> _Exercise aim_
Scan the records beneath this line for the line holding "Viewport: 1485px width, 812px height." and the line holding "The height and width of the screenshot is (819, 1456).", then transcribe exactly those two and all lines between.

> _Data for this exercise_
···
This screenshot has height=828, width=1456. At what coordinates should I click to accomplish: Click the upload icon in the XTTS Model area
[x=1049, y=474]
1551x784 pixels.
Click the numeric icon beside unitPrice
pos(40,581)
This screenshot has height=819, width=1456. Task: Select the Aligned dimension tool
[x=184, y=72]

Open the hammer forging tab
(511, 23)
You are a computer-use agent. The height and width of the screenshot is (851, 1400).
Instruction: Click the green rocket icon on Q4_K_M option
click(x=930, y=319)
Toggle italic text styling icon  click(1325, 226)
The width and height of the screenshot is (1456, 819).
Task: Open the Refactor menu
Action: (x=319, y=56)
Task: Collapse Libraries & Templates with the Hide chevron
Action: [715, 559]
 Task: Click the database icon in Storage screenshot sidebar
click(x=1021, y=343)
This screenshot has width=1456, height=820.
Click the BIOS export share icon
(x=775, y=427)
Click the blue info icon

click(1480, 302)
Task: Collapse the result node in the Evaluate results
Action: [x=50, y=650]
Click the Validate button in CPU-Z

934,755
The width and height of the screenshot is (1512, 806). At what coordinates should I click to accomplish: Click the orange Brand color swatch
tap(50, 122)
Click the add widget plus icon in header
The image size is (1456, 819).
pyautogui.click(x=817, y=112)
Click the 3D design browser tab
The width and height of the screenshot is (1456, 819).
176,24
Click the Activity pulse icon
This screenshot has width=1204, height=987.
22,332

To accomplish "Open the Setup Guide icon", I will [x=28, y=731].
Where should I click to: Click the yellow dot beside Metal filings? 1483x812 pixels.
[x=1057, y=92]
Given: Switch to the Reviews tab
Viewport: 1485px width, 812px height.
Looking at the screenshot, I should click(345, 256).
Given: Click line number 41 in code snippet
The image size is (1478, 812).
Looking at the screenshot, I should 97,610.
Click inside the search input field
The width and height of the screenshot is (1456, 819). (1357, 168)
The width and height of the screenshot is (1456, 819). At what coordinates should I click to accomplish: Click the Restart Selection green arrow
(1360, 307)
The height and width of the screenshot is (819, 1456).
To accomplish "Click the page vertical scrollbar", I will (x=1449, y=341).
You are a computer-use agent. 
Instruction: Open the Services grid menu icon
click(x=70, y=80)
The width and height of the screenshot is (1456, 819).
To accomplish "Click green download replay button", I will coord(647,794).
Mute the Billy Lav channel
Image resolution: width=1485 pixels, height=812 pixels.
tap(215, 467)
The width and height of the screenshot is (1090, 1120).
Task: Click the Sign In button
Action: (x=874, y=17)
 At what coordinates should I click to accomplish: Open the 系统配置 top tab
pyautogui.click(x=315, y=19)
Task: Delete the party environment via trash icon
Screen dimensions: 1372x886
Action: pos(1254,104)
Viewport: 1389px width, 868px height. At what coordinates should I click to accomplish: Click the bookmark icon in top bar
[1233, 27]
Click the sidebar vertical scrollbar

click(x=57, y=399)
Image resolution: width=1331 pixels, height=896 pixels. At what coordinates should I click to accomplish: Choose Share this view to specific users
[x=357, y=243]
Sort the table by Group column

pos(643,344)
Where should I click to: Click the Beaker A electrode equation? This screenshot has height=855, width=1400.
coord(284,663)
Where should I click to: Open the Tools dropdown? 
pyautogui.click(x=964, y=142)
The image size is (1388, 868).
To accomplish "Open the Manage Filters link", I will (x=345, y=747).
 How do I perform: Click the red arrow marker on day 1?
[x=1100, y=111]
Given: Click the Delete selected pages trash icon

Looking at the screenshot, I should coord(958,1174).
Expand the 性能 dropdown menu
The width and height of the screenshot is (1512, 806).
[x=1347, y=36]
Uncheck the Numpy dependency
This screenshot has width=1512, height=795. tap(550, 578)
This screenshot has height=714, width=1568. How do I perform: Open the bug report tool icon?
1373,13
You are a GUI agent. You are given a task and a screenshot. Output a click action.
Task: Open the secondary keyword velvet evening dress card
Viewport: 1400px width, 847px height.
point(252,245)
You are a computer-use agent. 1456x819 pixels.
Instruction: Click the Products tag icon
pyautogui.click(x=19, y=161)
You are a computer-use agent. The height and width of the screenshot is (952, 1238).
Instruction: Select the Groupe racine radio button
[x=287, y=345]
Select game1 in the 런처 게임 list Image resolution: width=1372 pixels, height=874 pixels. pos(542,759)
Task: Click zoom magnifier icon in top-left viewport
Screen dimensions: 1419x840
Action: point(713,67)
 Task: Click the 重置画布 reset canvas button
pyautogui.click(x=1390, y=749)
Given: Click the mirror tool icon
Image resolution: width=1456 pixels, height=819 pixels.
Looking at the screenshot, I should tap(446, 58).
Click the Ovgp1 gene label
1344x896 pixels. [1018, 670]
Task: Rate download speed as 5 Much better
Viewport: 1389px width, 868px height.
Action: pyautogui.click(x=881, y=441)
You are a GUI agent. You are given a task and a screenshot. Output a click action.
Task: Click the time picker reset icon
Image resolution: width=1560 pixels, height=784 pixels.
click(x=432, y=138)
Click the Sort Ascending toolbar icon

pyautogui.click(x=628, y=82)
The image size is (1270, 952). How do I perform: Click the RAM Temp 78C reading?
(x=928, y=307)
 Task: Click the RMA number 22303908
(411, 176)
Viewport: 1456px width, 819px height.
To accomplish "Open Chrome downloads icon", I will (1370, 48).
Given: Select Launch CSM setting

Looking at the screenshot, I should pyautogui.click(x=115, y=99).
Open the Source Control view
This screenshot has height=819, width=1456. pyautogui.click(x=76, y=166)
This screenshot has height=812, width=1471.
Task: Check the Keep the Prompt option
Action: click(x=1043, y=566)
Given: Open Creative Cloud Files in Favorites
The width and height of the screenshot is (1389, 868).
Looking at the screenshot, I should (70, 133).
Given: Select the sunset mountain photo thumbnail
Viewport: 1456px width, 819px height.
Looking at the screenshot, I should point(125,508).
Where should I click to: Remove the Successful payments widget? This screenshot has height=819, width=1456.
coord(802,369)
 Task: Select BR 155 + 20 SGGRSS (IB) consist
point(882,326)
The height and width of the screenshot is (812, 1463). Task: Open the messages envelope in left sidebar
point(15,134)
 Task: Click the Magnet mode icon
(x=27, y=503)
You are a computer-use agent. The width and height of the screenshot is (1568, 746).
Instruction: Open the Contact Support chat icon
···
> _Output of the task_
Viewport: 1485px width, 812px height.
Looking at the screenshot, I should click(345, 256).
Given: Click line number 41 in code snippet
The image size is (1478, 812).
Looking at the screenshot, I should 97,610.
Click inside the search input field
The width and height of the screenshot is (1456, 819). (1357, 168)
The width and height of the screenshot is (1456, 819). At what coordinates should I click to accomplish: Click the Restart Selection green arrow
(1360, 307)
The height and width of the screenshot is (819, 1456).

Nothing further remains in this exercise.